LOS ANGELES (CBS) — A report in the August issue of Geology by researchers at UC Irvine and Arizona State University suggest the fault is long overdue for a major quake — running from Monterey County to the Salton Sea, the Los Angeles Times reported.
The last major rupture on the San Andreas was in 1857.
Until recently, experts believed that the section of the fault through the Carrizo Plain, located approximately 100 miles northwest of Los Angeles, would remain dormant for at least another century.
Not according to the latest research.
“The next earthquake could be sooner than later,” said Lisa Grant Ludwig of UC Irvine, who helped write the study.
U.S. Geological Survey seismologist Lucy Jones, who was not involved in the study, said it was possible that the entire southern San Andreas fault could rupture.
Thomas Jordan, director of the Southern California Earthquake Center, calculated that would produce a magnitude-8.1 quake. Jones said that figure sounds about right.

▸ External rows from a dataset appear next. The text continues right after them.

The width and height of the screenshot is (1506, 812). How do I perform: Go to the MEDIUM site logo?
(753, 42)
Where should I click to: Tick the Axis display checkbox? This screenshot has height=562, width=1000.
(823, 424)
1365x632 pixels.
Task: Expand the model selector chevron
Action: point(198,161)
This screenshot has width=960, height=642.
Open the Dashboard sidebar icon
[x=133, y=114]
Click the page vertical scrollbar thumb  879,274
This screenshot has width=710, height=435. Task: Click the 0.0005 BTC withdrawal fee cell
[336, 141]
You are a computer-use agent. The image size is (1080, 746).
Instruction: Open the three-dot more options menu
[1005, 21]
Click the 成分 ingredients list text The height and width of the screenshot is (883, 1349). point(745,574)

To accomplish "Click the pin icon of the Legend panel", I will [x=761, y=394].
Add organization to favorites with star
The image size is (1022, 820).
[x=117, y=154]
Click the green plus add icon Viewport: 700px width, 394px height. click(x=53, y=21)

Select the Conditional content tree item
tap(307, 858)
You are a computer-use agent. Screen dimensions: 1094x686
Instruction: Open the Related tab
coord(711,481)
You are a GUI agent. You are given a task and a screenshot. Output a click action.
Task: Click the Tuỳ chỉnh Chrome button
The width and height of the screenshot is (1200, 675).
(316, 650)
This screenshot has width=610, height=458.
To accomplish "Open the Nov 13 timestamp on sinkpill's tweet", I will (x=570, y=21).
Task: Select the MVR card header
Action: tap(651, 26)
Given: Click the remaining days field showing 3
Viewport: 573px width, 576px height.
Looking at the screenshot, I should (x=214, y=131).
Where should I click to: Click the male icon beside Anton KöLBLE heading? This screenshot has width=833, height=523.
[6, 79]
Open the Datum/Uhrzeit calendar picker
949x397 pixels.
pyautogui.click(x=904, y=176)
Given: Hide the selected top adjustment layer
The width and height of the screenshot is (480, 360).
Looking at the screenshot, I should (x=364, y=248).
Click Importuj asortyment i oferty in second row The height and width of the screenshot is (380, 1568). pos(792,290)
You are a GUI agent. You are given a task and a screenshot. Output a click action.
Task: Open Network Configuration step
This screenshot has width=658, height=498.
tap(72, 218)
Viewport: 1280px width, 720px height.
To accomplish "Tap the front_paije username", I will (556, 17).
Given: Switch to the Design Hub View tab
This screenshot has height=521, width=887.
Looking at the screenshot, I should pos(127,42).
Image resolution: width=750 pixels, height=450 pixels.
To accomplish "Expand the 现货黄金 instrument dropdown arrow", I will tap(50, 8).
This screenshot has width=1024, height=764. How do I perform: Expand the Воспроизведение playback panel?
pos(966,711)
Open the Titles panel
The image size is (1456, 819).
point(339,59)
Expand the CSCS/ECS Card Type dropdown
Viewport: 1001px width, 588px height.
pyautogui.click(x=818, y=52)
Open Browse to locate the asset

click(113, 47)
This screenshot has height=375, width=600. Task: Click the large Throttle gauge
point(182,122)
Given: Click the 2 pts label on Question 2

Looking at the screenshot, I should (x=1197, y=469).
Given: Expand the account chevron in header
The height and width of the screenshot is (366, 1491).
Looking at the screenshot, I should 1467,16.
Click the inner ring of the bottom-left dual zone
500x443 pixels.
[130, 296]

The northern section of the fault, which begins north of Parkfield and ends in San Benito County, tends to move at a constant creep. And because stress is relieved regularly, large quakes don’t occur there, The Times reported.
Grant Ludwig, who also helped write the study, said an earthquake running the length of the southern section is not assured, but “a possibility that should be considered and previously was not.”